Guilherme Guimarães Feliciano
Juiz Titular da 1ª Vara do Trabalho de Taubaté/SP e presidente da Associação Nacional dos Magistrados da Justiça do Trabalho (ANAMATRA)
Em 3 de janeiro, o presidente Jair Bolsonaro declarou, em entrevista, que o seu governo estaria "estudando" a extinção da Justiça do Trabalho, a ser levada adiante, como pauta política do Poder Executivo, a depender do clima institucional dos próximos meses. Uma declaração polêmica, para dizer o mínimo, que depois foi felizmente desmentida, como noticiou o presidente do Tribunal Superior do Trabalho.
Pode-se, afinal, antecipar como seria um Brasil sem a Justiça do Trabalho?
Os números e as circunstâncias podem talvez nos dar algumas pistas.

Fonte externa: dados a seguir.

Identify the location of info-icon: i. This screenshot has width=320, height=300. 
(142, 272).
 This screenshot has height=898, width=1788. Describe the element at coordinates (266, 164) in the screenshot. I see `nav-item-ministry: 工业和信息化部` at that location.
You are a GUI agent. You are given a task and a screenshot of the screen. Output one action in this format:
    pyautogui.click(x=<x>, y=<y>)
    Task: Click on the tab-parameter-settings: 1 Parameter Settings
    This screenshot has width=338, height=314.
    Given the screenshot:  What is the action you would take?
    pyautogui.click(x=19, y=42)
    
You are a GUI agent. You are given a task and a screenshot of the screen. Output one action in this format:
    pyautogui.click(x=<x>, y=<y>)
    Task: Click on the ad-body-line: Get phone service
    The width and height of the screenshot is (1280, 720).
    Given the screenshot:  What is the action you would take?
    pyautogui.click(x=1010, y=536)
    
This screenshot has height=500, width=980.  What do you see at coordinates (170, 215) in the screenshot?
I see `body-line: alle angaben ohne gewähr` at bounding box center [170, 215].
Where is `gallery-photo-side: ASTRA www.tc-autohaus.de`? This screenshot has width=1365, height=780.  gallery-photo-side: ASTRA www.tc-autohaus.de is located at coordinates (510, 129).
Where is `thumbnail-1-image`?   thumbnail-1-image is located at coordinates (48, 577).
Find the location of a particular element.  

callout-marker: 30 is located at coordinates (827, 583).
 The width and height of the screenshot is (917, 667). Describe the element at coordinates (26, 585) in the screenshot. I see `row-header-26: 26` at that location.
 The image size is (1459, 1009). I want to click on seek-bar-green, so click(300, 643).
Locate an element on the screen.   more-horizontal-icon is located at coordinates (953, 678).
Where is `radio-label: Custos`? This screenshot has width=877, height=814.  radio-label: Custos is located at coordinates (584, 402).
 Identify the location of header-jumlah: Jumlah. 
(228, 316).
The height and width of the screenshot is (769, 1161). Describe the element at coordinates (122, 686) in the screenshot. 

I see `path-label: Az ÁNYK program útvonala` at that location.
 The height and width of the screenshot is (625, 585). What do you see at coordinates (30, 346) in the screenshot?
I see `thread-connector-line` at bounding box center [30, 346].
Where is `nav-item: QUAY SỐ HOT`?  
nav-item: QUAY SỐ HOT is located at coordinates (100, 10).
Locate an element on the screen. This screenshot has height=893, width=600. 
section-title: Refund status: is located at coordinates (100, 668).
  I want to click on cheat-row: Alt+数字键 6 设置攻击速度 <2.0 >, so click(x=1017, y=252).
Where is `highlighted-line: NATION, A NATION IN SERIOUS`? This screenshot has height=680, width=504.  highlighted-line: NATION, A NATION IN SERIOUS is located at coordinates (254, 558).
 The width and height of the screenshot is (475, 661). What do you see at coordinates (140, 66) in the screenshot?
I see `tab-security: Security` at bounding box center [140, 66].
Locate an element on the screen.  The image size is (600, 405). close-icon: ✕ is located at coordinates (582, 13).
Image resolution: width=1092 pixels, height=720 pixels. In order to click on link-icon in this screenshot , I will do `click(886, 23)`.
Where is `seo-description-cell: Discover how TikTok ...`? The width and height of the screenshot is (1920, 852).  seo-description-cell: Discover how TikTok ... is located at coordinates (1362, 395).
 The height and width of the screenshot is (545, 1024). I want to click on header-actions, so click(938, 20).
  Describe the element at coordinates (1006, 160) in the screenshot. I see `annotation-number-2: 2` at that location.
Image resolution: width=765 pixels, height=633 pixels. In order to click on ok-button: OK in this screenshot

A Justiça do Trabalho não é uma "jaboticaba brasileira", como dizem os incautos e os elitistas. Jurisdição trabalhista há em todo o mundo. E mesmo o modelo brasileiro, de uma autonomia institucional construída sobre o tripé da diferenciação financeiro-estrutural (orçamento e pessoal próprios), da diferenciação funcional (corpo próprio de magistrados organizados em carreira autônoma) e da diferenciação instrumental (litígios regidos por regras específicas de procedimento), encontra eco em modelos adotados por países do dito "primeiro mundo", como na Alemanha, na Dinamarca, na França (primeiro grau) e na Grã-Bretanha. Na América Latina, o Chile a extinguiu, sob a égide de um regime liberal-ditatorial, e teve de recriá-la, anos depois. E seria realmente mais simples e prático "distribuir" aos trabalhadores queixosos os valores que reclamam, economizando mais da metade do orçamento que se tem dedicado à Justiça do Trabalho, como se alardeia por aí? Essa é a maior das balelas.
Observe-se, desde logo, que a Justiça do Trabalho não é uma empresa estatal. Não precisa -- e a rigor nem deve -- "dar lucros" ou gerar excedentes financeiros para a União. É que os serviços de justiça prestam-se basicamente àqueles papéis que o grande Candido Dinamarco apontava como sendo os escopos do processo judicial: pacificação com justiça, decisão com autoridade pública, atuação concreta da lei (i.e., do Direito objetivo). Essa é a sua missão. Logo, o que a Justiça do Trabalho "gera" -- ou deve gerar -- é, a uma, pacificação social e consciência cidadã (inclusive para patrões que sonegam direitos trabalhistas, mas também para empregados que se prestam a aventuras jurídicas); a duas, a afirmação do Estado de Direito, concretizando as liberdades e os direitos sociais; e, a três, a atuação do direito substantivo, sinalizando para a segurança jurídica (i.e., a interpretação "estabilizada" da lei trabalhista, que é produto da ciência e do tempo). Nada disso é mensurável em reais. A rigor, valendo tal critério de "custo/benefício", caberia extinguir não apenas a Justiça do Trabalho, mas boa parte do Poder Judiciário brasileiro. Qual o "lucro" da Justiça Eleitoral ou das unidades criminais? Qual o "lucro" gerado pelo Parlamento ou pelas Forças Armadas? E, no entanto, são indispensáveis.
Logo, um Brasil sem Justiça do Trabalho seria um Brasil com conflitos coletivos cada vez mais intensos batendo à porta dos tribunais comuns, já assoberbados com outros temas, e sem as políticas públicas hoje coordenadas nacionalmente para, p. ex., prevenir -- especialmente pela via da negociação -- a paralisação de categorias profissionais de expressão nacional, como a dos aeronautas, a dos petroleiros e a dos correios e telégrafos. O mesmo se diga, na devida projeção e proporção, quanto às categorias de dimensão regional ou local, distribuídas pelas vinte e quatro regiões do país.
Em tempos nos quais a grande política dirige esforços e discursos para a conciliação nacional e para a contenção de gastos, a Justiça do Trabalho tem relevante papel a cumprir. Seu abalo, ao revés, sinaliza o oposto: tensão, ruptura e dispêndio. Não é, a bem dizer, uma escolha de Sofia. Chega a ser intuitivo: onde se busca "ordem" -- ordem social, diga-se bem (o que significa, em acepção constitucional, ordem com justiça) --, não se alimenta a desordem.